DIRECTIONS FOR THIS TASK → Pick out each line below containing "Metadata".

DATA PROVIDED →

--------------------

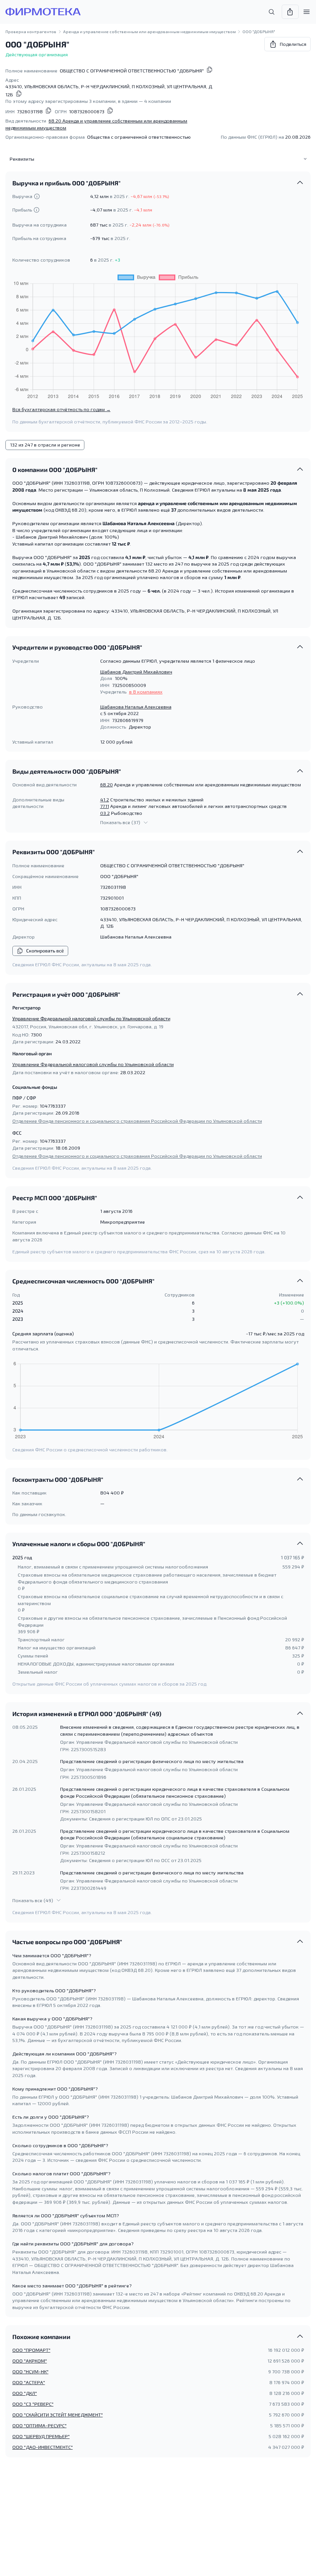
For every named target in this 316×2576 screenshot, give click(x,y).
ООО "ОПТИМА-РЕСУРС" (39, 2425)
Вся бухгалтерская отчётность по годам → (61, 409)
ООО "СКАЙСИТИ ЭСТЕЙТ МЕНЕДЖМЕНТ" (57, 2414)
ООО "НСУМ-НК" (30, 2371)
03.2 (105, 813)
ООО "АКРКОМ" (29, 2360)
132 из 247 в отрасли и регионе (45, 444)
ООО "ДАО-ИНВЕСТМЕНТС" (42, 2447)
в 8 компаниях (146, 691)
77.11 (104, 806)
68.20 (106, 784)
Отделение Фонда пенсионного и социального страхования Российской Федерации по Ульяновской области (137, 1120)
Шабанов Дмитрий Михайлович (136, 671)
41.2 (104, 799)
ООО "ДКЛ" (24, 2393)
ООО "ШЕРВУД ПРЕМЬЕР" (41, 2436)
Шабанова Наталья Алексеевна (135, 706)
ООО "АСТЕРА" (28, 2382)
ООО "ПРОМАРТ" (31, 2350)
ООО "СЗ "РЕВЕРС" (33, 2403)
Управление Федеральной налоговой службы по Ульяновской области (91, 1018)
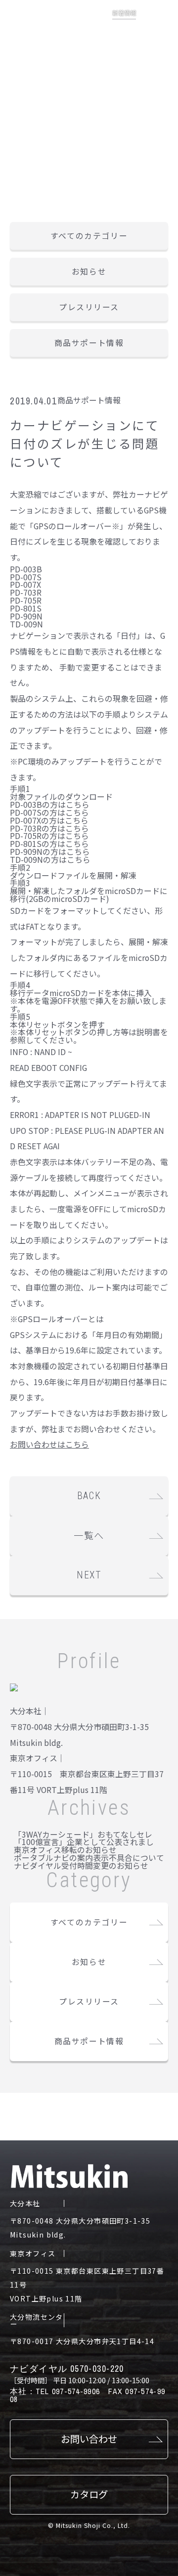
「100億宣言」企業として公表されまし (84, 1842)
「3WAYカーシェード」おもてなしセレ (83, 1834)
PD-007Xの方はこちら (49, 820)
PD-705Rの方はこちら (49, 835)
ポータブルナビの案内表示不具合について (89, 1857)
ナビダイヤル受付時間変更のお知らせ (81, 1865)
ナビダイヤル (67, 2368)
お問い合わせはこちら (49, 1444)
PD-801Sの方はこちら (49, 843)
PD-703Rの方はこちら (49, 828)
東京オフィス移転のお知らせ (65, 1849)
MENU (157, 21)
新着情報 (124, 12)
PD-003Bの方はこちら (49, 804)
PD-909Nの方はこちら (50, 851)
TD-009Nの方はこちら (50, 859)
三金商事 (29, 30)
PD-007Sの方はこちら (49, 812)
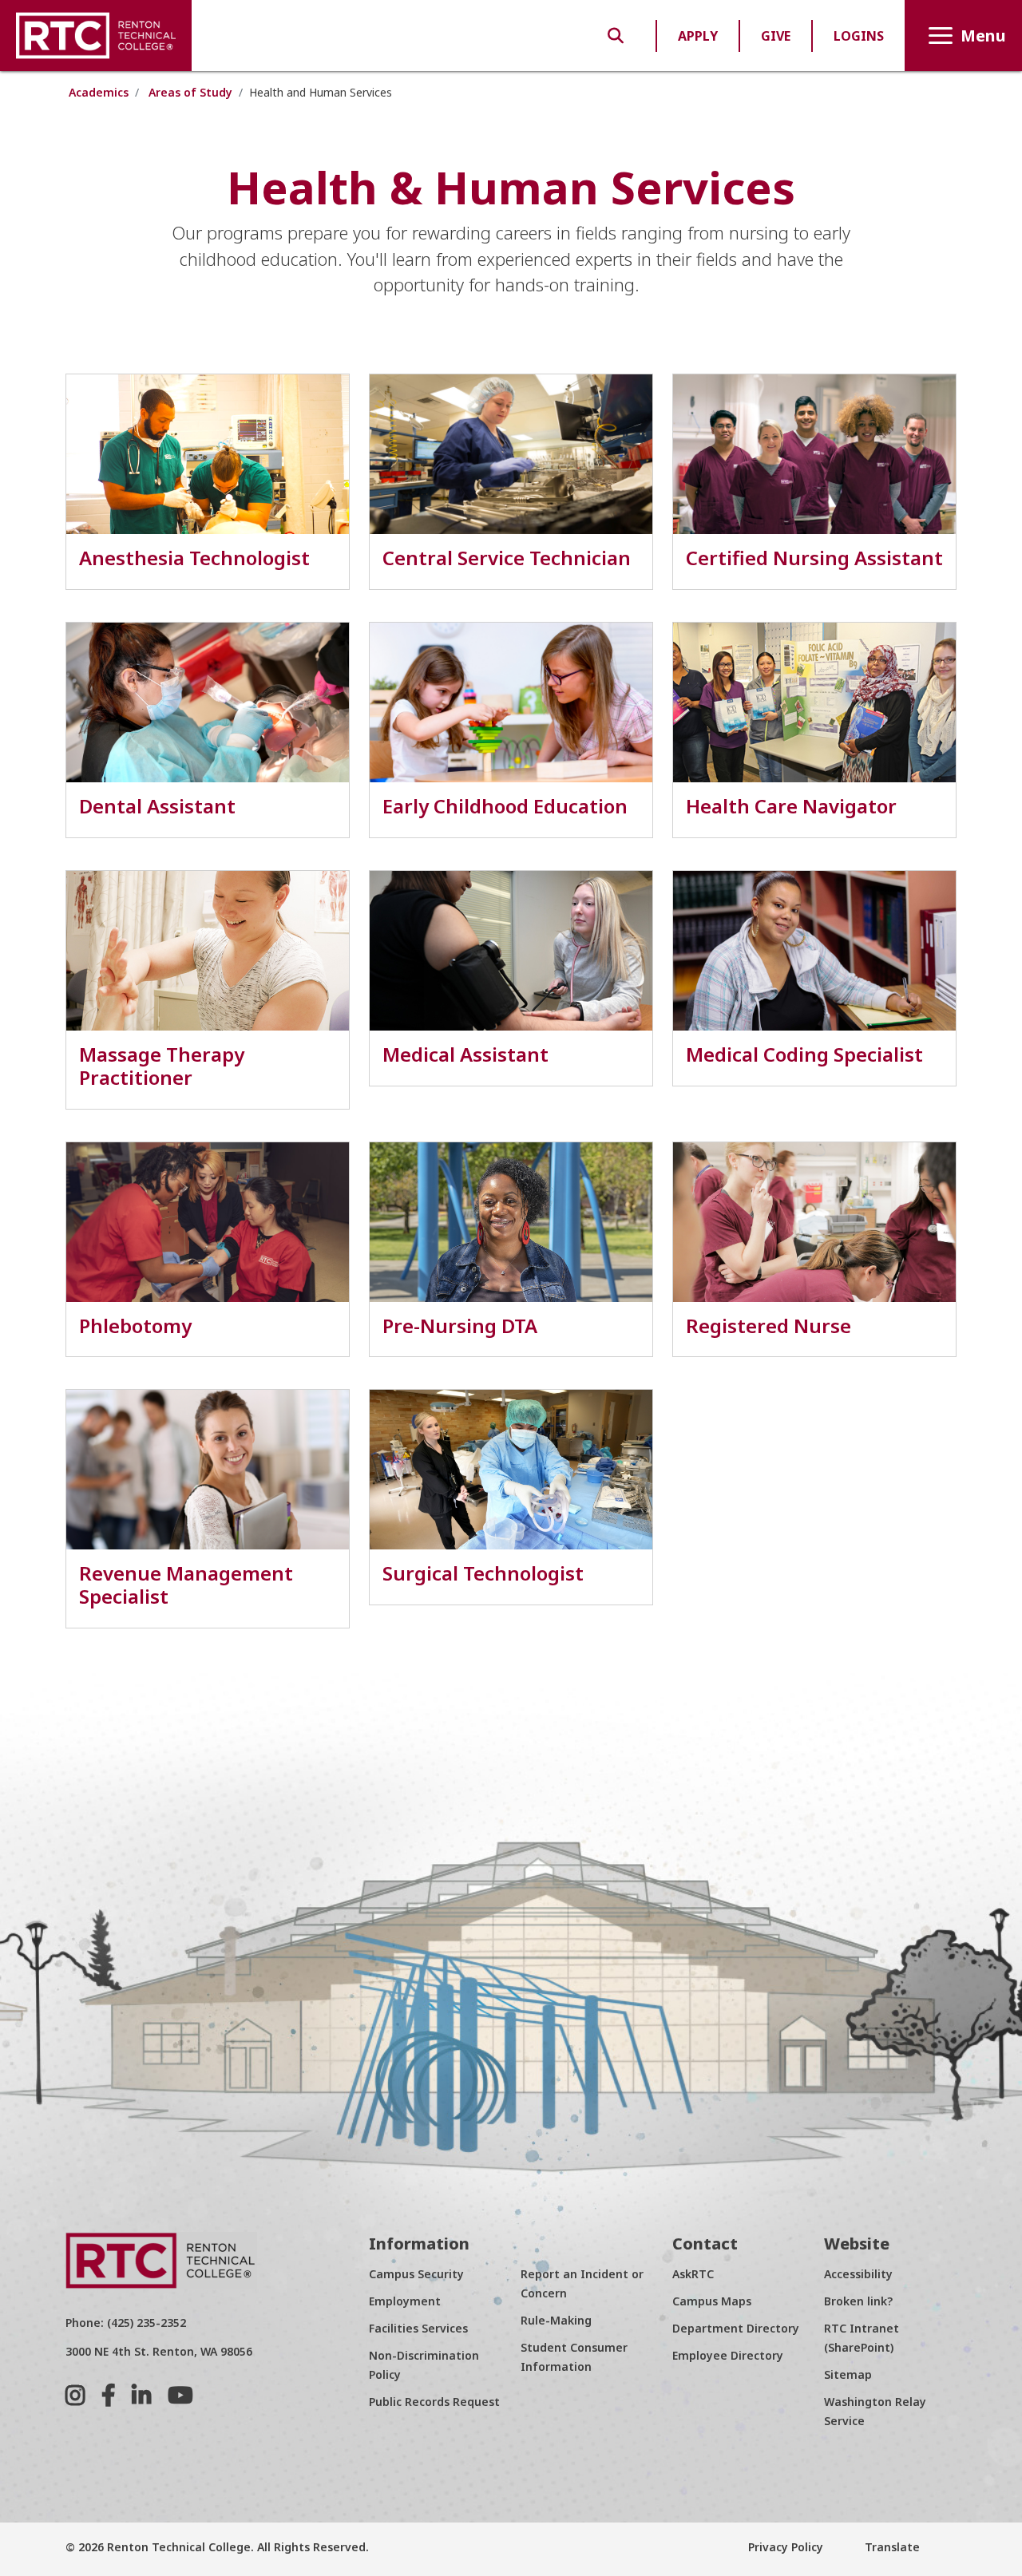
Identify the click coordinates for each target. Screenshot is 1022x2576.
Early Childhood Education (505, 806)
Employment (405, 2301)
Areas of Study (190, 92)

--------------------

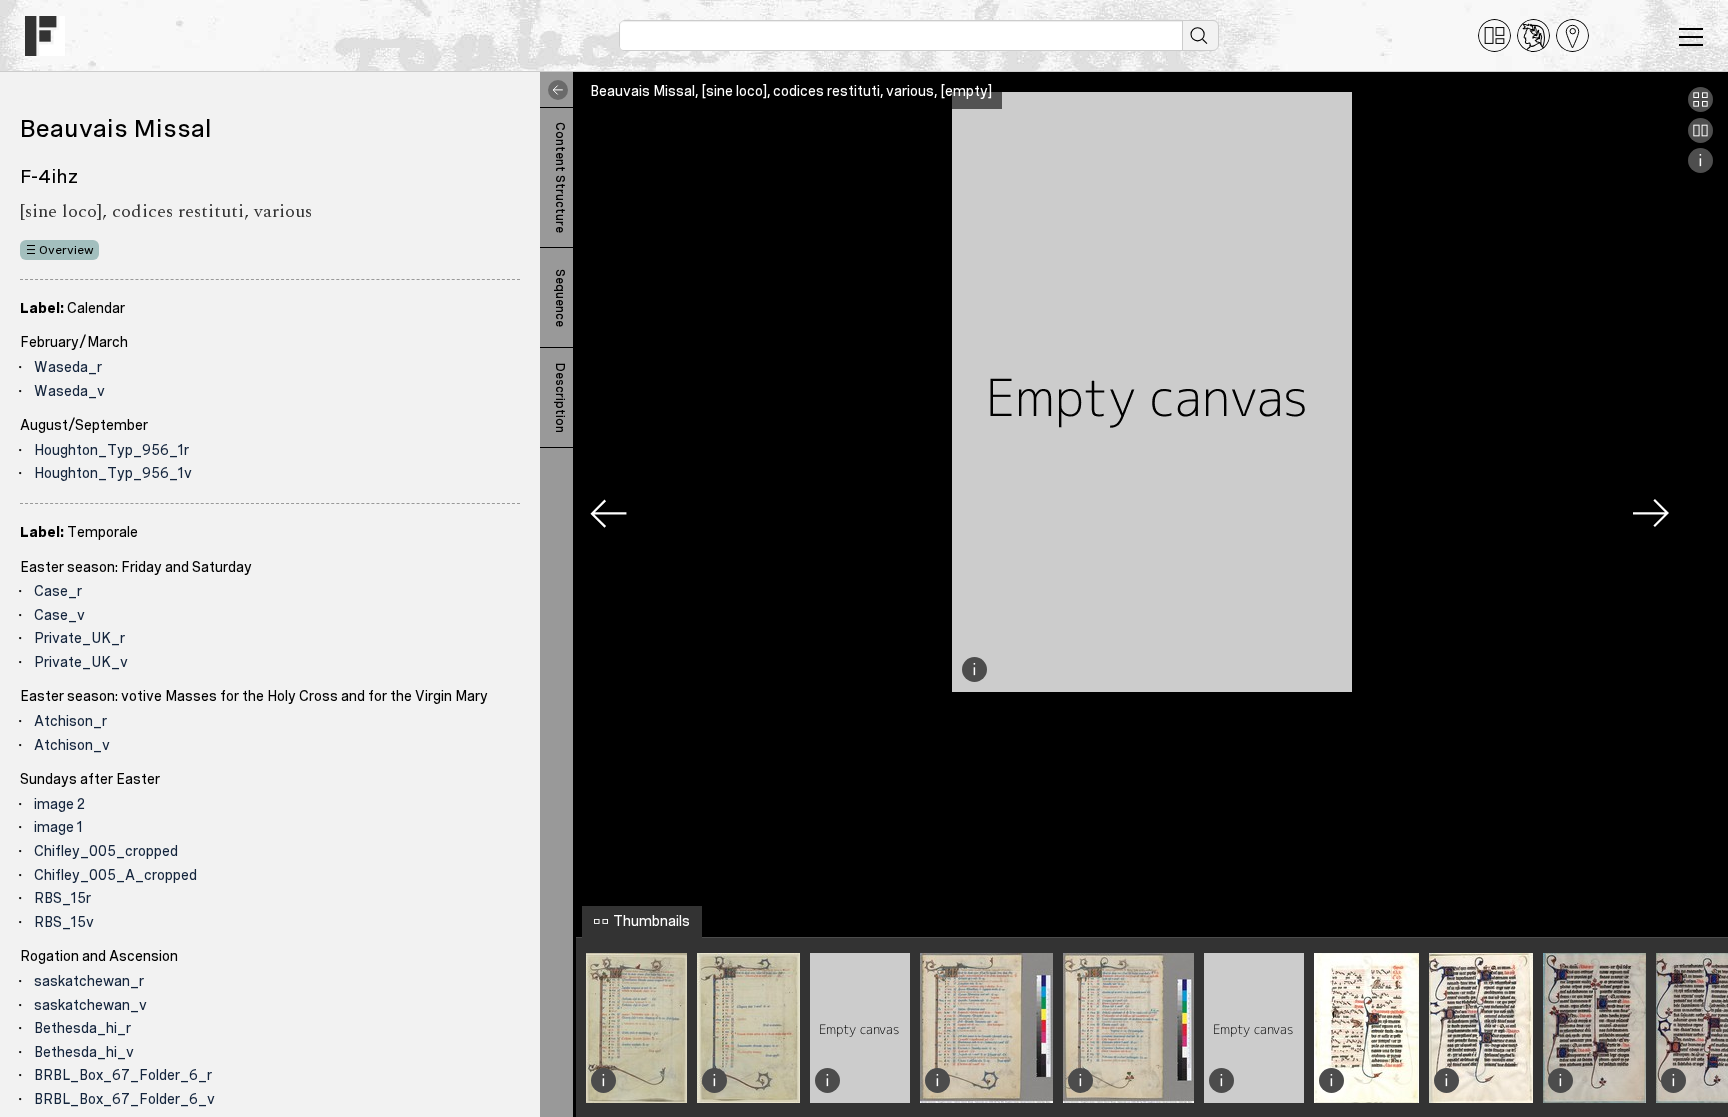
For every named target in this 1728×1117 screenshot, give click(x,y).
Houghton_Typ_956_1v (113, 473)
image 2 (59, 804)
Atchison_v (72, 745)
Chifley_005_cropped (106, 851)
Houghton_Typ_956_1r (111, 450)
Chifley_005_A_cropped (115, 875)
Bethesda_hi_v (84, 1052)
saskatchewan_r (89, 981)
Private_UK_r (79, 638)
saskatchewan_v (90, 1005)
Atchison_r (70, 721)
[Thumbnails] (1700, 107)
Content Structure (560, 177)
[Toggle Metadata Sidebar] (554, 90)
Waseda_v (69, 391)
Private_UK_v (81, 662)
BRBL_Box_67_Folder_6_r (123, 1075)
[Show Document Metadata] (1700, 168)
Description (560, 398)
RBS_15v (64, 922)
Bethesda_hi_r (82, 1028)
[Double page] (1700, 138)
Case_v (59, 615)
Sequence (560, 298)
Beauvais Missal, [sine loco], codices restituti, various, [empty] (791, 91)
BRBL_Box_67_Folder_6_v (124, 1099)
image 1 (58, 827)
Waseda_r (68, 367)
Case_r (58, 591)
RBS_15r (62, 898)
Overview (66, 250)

--------------------

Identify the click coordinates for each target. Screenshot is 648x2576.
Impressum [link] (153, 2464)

--------------------

RESPONSE →
[Toggle Metadata Sidebar] (554, 90)
[Show Document Metadata] (1700, 168)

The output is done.